性とスーツ―現代衣服が形づくられるまで

もうすでに社会人にとって「あたりまえ」となっているスーツであるが、私自身スーツを着ることに関していくつか疑問がある。

・スーツはいつ頃に生まれたのか。
・スーツが仕事着として浸透したのはどのような経緯があったのか。
・本来スーツは何のためにあるのだろうか。

それらを解決するためにまず手をつけたのは本書である。本書はスーツが今の形になった経緯と考察を行っている。男性・女性ともに「スーツ」をまとうようになったのだが、それをファッションの観点からみている。

第一章「はじめに」
最初にも書いたように本書はファッションの観点から考察をしたものである。

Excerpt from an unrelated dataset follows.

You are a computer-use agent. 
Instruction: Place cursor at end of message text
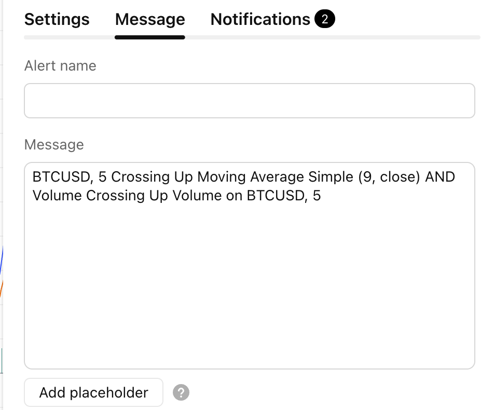(x=321, y=196)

スーツの歴史については別の本で紹介されると思うが簡単にはイギリスで19世紀に軍服のラフに着こなしたことから始まっている。日本に伝播されたのはそれから間もない時、幕末だったころを考えると、歴史はそれほど長くない。

第二章「ファッションの作用」
元々「ファッション」とは何の意味があるのだろうか。自分の身なりを良くするためというものもあるが、元々は「自己表現」をするというところからでてきているかもしれない。それが主張だとしたら社会体制への批判、もしくは抵抗というのも一種のものであり、本章にも書かれていたジャンヌ・ダルクの話についても合致する。
ではスーツは「ファッション」なのかという考えに入る。それが誕生した19世紀頃では確実に「異端」と見られていたから「ファッション」としても成り立つだろう。しかし社会人のほとんどが着るようになった今では「ファッション」のにべにもならない、いわゆる社会人の「普段着」に成り下がっている。「きちんとした普段着」というのかもしれないが、それだったらふつうの私服を良くすればいいだけで、「スーツ」は相手に対してという意味合いでしかない。相手の空気を呼んで自分もそれを着るというあたかも中国の人民服や軍服にも似ているような気がする。

第三章「スーツの誕生」
何度か言ったがスーツが誕生したのは19世紀に、軍服から変化をしてできたと言われている。「スーツ」が「戦闘着」と考えている人であればそれがルーツになっているのかもしれない。19世紀に誕生したと言われているが、スーツができるようになりだしたのは17世紀、様々な服が「モダン化先行した。」に伴い変化をしたことからである。「モダン」については次章にて詳しく説明されている。

第四章「モダニティ」
「モダン(modern)」を日本語に直訳すると「近代的」や「現代的」と表わす。
19世紀におけるスーツの誕生から20世紀初頭にかけては「モダン」というのが先行した時期である。
今でも同じであるが、流行に乗ろうとする考えは今も昔も変わらない。

第五章「現代」
現在における「流行」に乗るパターンは目まぐるしく変わっていくわけであるが、それ以上にスーツのファッションが衰え始め、代わりにジーパンとTシャツなどカジュアルというよりも「ラフ」なスタイルが「ファッション」としてピックアップされている。

ファッションの変遷としての「スーツ」を見ることができたが、本書の著者は美術史学者である事を考えると、美術的な観点からスーツの歴史を見ることができる意味では斬新さがある。